I steered clear of both insects and gastronomical mash-ups. I instead sampled above-average chicken enchiladas smothered in Oaxacan mole and sprinkled with fresh white cheese at Lucy’s. At Kua 32 — the Nahuatl word for “to eat” plus the number of states in Mexico (including the capital) — I scarfed down a taco stuffed with carnitas made from duck instead of the usual pork. At Tacos Áribes Tripoli, I grazed on a taco Arabe: lamb meat shaved off a spit and served on a thick pita-like tortilla, the ancestor of the taco al pastor and a culinary fusion old enough to now be considered “traditional.”

I was largely satisfied. Then I plopped myself on a stool at Tetakawi, a spot representing the cuisine of Sonora, a northwest region hugging the United States border and the Gulf of California. Eduardo Arenas, the chef and owner (and one-time contestant on the popular Mexican version of the TV show “Master Chef”), put a taco filled with grilled octopus doused in a barbacoa sauce in front of me. The taste was sensational: a salty fresh sensation of the sea fused with an earthy smokiness from the sauce.
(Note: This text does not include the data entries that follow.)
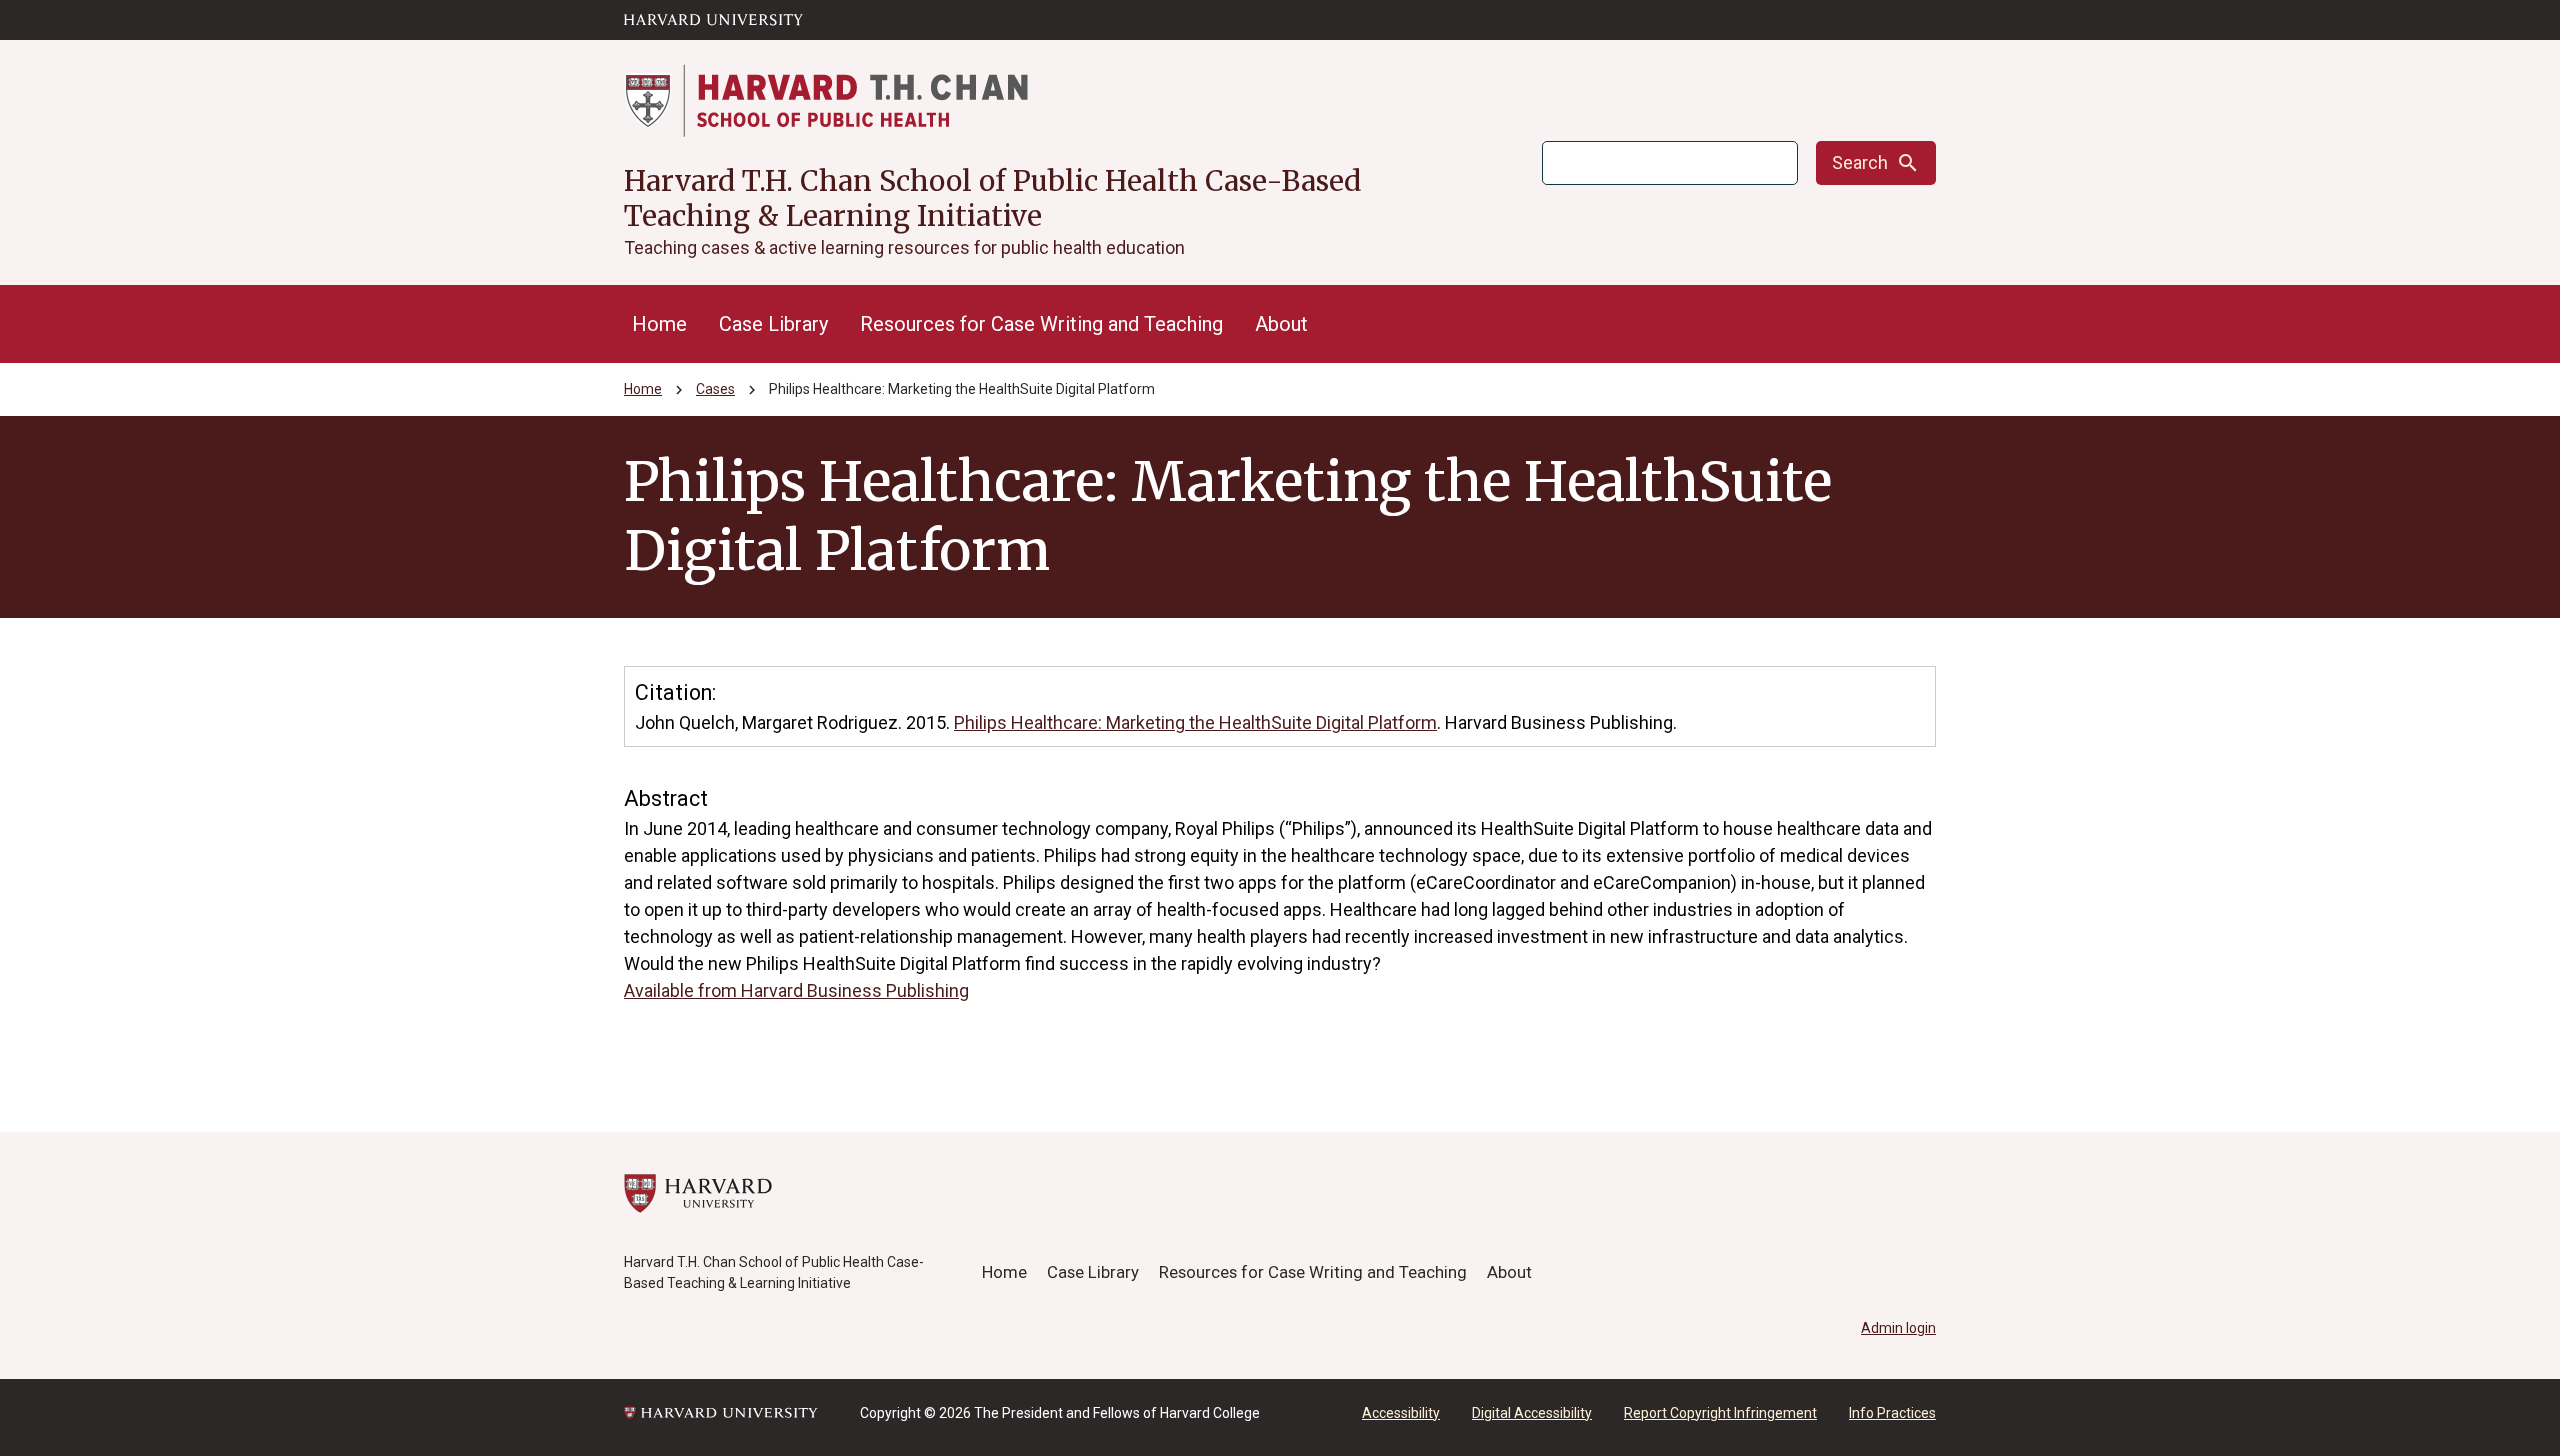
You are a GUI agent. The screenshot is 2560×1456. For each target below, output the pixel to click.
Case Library (773, 324)
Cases (715, 389)
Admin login (1898, 1328)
Next I tried the chimichanga perrona, a deep-fried burrito filled with marlin, shrimp, güero chili peppers and queso crema. “‘Perrona’ could be loosely translated as ‘extraordinary,’” he said. Indeed. The fried exterior of the tortilla belied a soft and juicy interior: the creaminess of the cheese, the snap of the shrimp, the freshness of the marlin and a slight kick from the chili. “Chimichangas are really popular in Sonora and northern Mexico,” Mr. Arenas said, “and they usually have pork or beef in them but I love cooking with seafood so I did my own take.”

I capped off my visit by stopping by Cafexolgía, which marries alcohol and coffee. As I sipped on a cup of a mix of rum, horchata, cinnamon and espresso, the televisions began to blare again with cries of “goooooaaaallll!” Finding Mercado Roma Coyoacán was, indeed, a score.

Mercado Roma Coyoacán, Miguel Ángel Quevedo 353;; dinner for two, without drinks or tip, is about 400 pesos, about $20.